La maladie suscite parfois le désespoir, comme l’illustre le cas de Tracy, qui a fini par se suicider. Mais la mort n’est pas une solution. “Je sais ce que Tracy voulait au fond d’elle-même, a confié l’une de ses amies. Elle ne voulait pas mourir. Elle voulait vivre, mais vivre débarrassée des souffrances. Et tel doit être notre but.” De fait, c’est là un excellent objectif. Par conséquent, au lieu de penser à la mort, accrochez-vous à la vie pour atteindre cet objectif, aussi éloignée que puisse vous sembler la guérison.
Le syndrome de fatigue chronique est l’une des nombreuses maladies singulières qui affligent l’humanité de nos jours. La médecine aura beau faire des progrès, il faudra plus que des compétences médicales pour les guérir toutes. Un monde débarrassé des maladies, c’est pourtant ce que prévoit le grand Médecin, Jéhovah Dieu, grâce à la domination pleine d’amour de son Royaume. Alors, “aucun résident ne dira: ‘Je suis malade.’” Telle est l’assurance que donne Dieu! — Ésaïe 33:24.
[Encadré, pages 12, 13]
Ce que l’entourage peut faire
Ce qu’il ne faut ni dire ni faire
◆ “Tu as une mine superbe” ou “Tu n’as pas l’air bien malade”. Par ces paroles, vous laissez entendre au malade que vous ne croyez pas à la gravité de son état.
◆ “Moi aussi, je me sens fatigué.” Cette remarque dévalue les souffrances.
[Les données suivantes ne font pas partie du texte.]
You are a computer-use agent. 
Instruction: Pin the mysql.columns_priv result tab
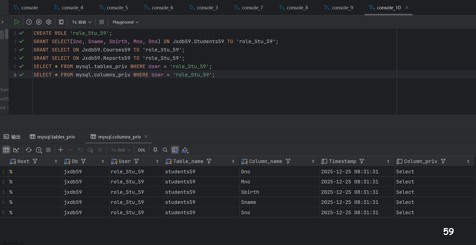pos(155,150)
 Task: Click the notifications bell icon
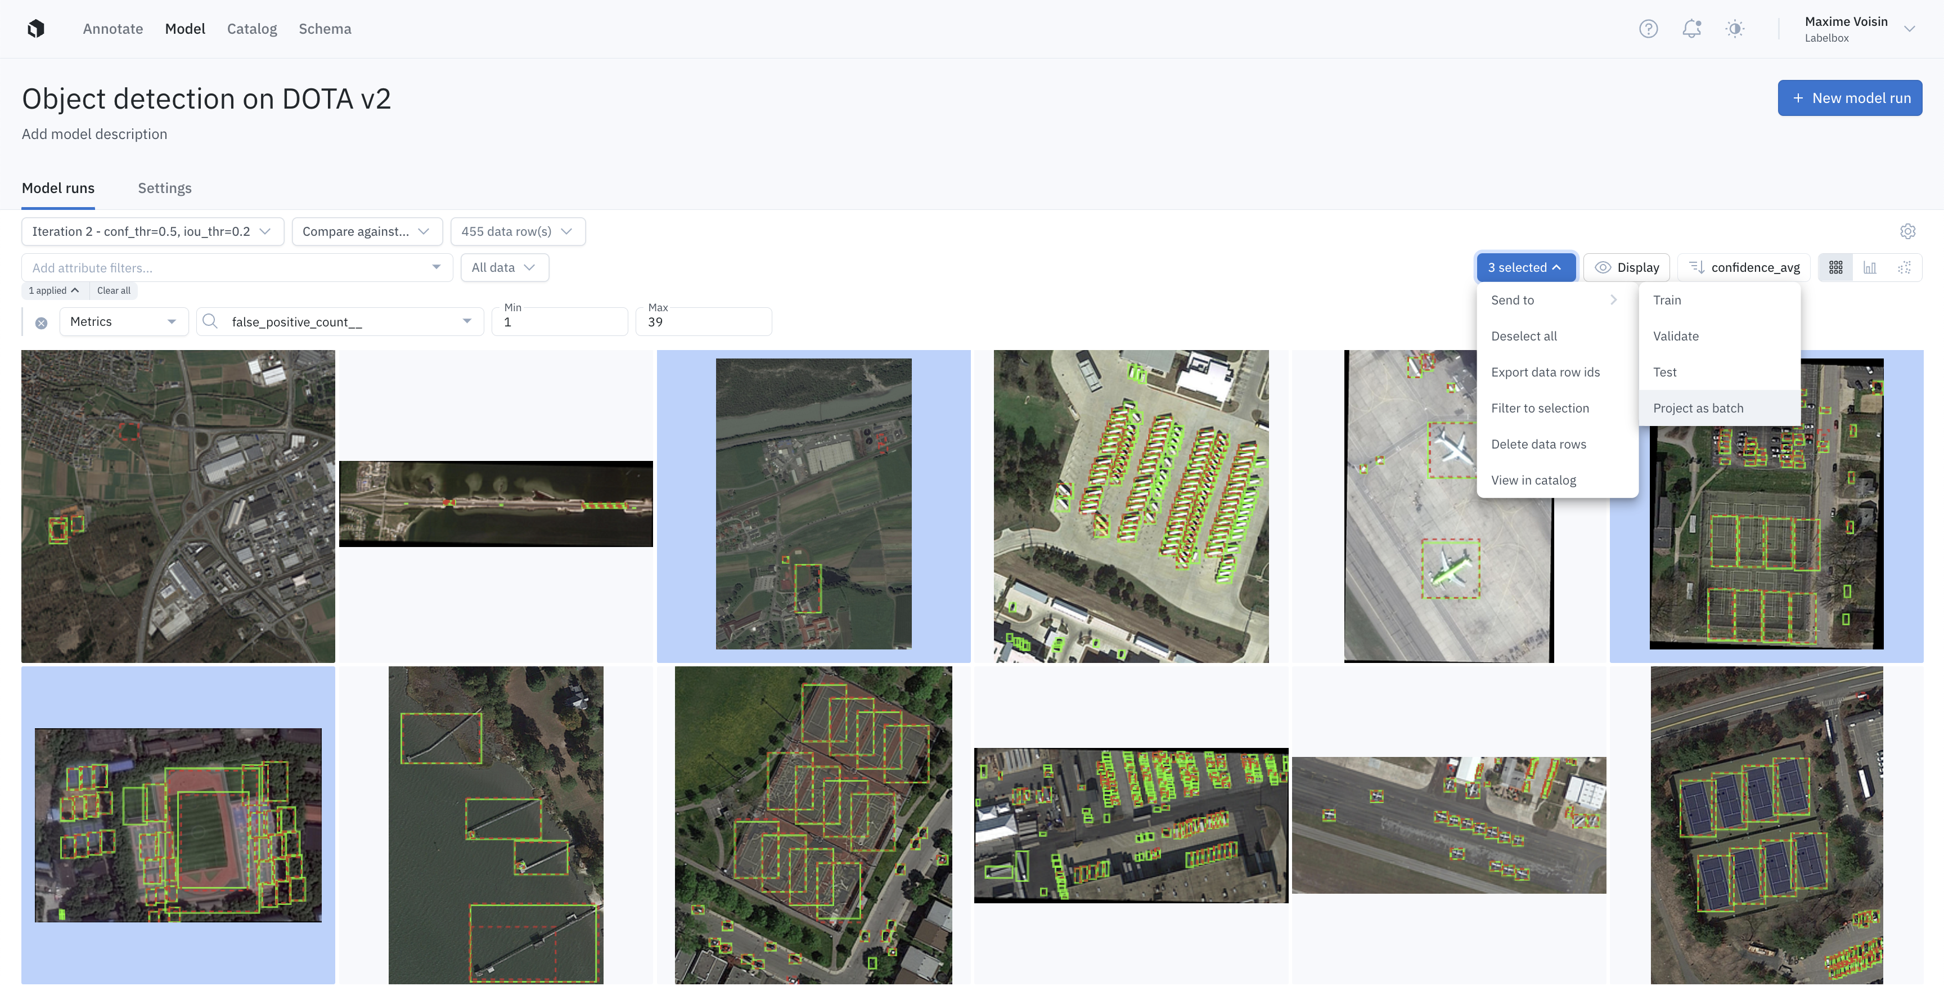click(1691, 28)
Le syndrome de fatigue chronique ne se limite pas à une simple fatigue. C’est une maladie douloureuse et débilitante.
◆ “Je suis fatigué. Moi aussi je dois avoir le syndrome de fatigue chronique.” Cela est peut-être dit en plaisantant, mais le syndrome de fatigue chronique n’a rien de drôle.
◆ “J’aimerais bien prendre quelques jours pour me reposer moi aussi.” Les malades du syndrome de fatigue chronique ne sont pas en congé.
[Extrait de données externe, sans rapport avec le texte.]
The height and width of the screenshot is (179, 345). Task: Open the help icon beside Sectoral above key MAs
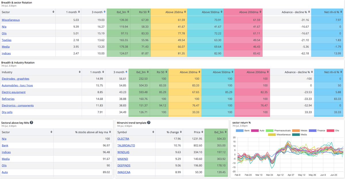[31, 122]
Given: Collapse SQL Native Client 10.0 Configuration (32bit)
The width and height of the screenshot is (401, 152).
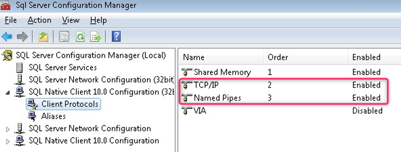Looking at the screenshot, I should [8, 92].
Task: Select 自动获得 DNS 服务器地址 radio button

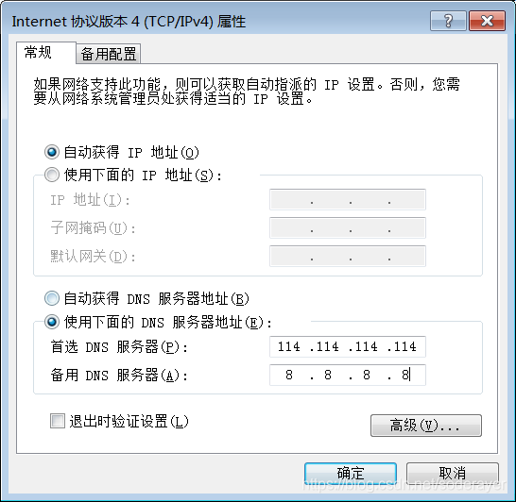Action: click(52, 298)
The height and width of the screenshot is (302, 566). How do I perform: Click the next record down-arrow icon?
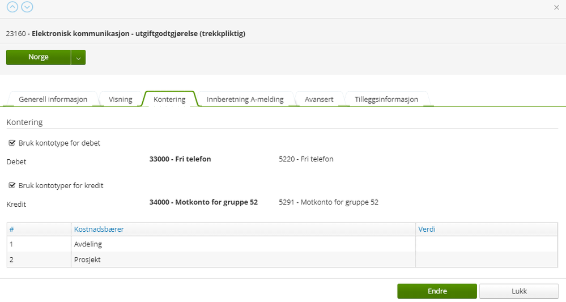27,7
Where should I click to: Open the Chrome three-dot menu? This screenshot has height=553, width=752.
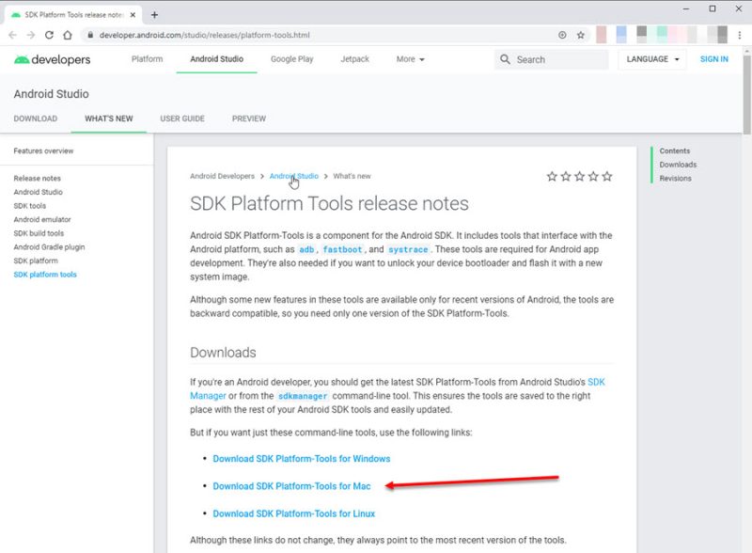coord(738,35)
◆ “Tu travaillais trop. C’est ça qui t’a rendu malade.” C’est une autre façon de dire au malade qu’il est responsable de ce qui lui arrive.
◆ “Comment vas-tu?” Ne posez cette question que si la réponse vous intéresse vraiment. En fait, le malade se sent généralement très mal, mais ne veut pas forcément se plaindre.
◆ “Une telle a eu le syndrome de fatigue chronique, et elle n’a été malade qu’un an.” Chaque cas de syndrome de fatigue chronique variant en durée et en gravité, parler de la guérison rapide d’un tiers peut être décourageant pour celui ou celle dont la maladie persiste plus longtemps.
◆ Ne donnez pas de conseil médical, à moins qu’on ne vous le demande et que vous ne soyez qualifié pour le faire.
◆ Si le malade fait une rechute, ne lui laissez pas entendre que c’est sa faute.
Ce qu’il faut dire et faire
◆ Montrez au malade que vous prenez son état au sérieux.
◆ Passez un coup de téléphone ou rendez-lui visite (il est généralement préférable de téléphoner avant).
◆ Respectez toutes les restrictions touchant aux visites et aux appels téléphoniques.
◆ Si les visites sont interdites, envoyez une carte ou une lettre. Les malades attendent souvent le courrier avec impatience.
◆ Soyez compatissant. Pour cela, il suffit parfois de prendre au sérieux l’état du malade.
◆ Proposez au malade de lui faire ses courses, de l’emmener chez le médecin, etc.
◆ Vous pouvez dire tout simplement: “Cela me fait très plaisir de te voir. Jéhovah accorde une grande valeur à ta fidélité et à ton endurance.”